Love is of a birth as rare …
It was begotten by despair
Upon Impossibility.
The Definition of Love
Andrew Marvell (1621–1678)
HE STOPPED THE CAR at the garden square opposite his apartment and turned the key. For a while they didn’t say anything: just sat there listening to the cooling engine.
He turned to face her. ‘If you’ve changed your mind, I’ll understand.’
She hesitated. This, after all, was not the way it was supposed to be. Where was the joy, the breathlessness? The heart-racing excitement? Melancholy and passion were mean bedfellows.
‘At least come up for a drink. Please. I just want to be close.’
Still she hesitated, she was feeling apprehensive now. But then she looked into his eyes. Last night she had squandered the moment. She shouldn’t do so again.
Inside his living room, he took her coat, his fingers brushing against her neck. ‘Sherry, right?’
‘Thank you, yes.’
The light winked off the rims of the glasses: drew sparks from the diamond facets of the cut-glass decanter. The sherry dripped into the glass with an oily whisper.
She said, suddenly desperate, ‘Justin, maybe I should go after all.’
‘I want you to stay with me.’ His voice was almost a sigh.
Her hand hung limply by her side. He picked it up and brought it to his cheek, his eyes never leaving her face. Then he turned his head sideways and his hot breath was on her wrist.
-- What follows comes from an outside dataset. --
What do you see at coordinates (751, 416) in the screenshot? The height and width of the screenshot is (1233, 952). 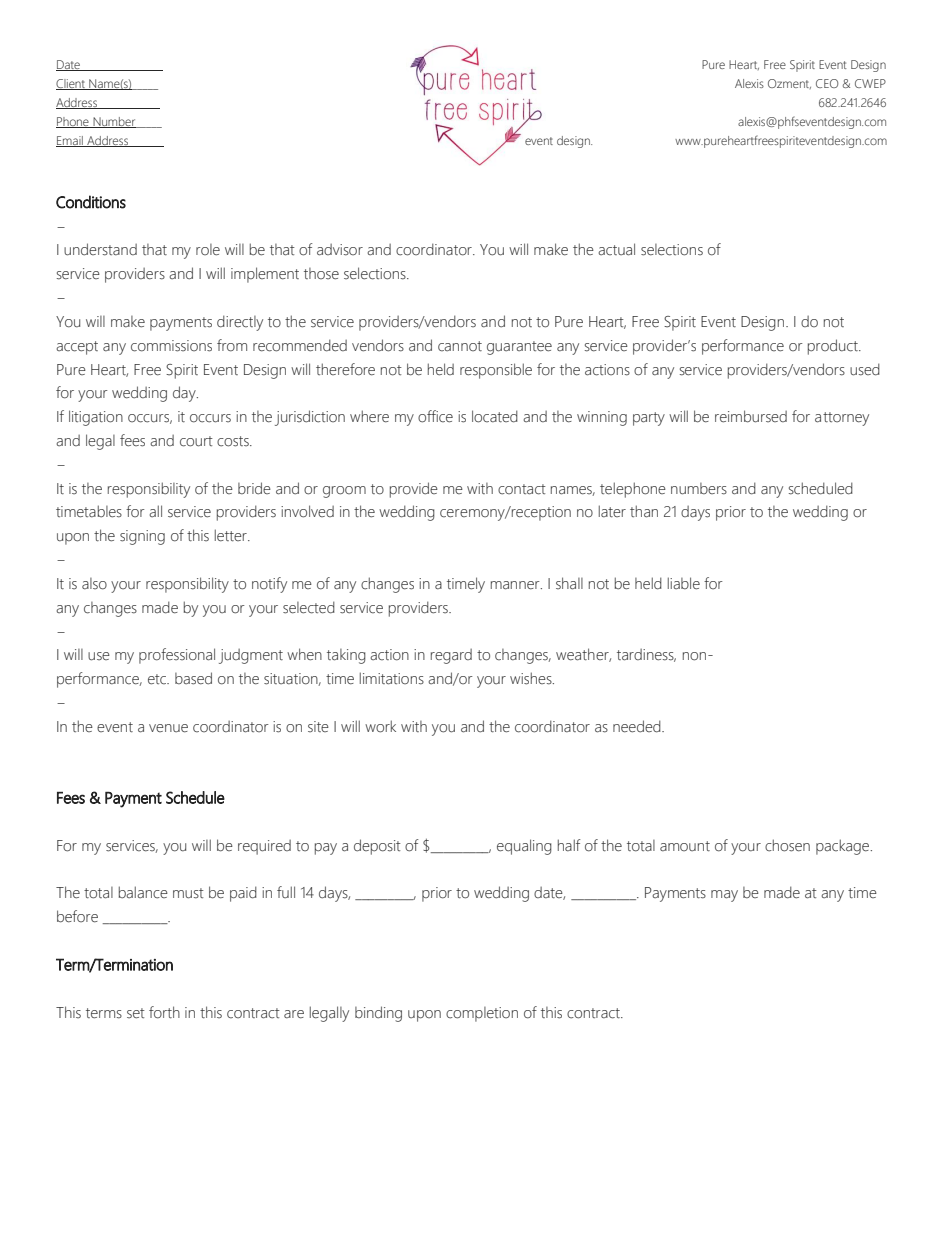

He moved his lips against the palm of her hand, pressed his mouth on the swell of the fleshy mound at the base of her thumb.
‘Stay with me.’
Softly his finger pressed against her lower lip, forcing her to slacken her mouth. He brought his face close to hers. His eyelashes were dark and long.
He kissed her. His tongue was exploring her mouth gently: a self-assured intruder prying, probing, insisting she give way.
She felt her lips soften.
His breathing became sharp and shallow. Then her hand was in his and he was pulling her towards a closed door. As he placed his hand on the doorknob, she felt herself holding back.
‘Don’t be afraid.’ He pushed her gently into the room ahead of him.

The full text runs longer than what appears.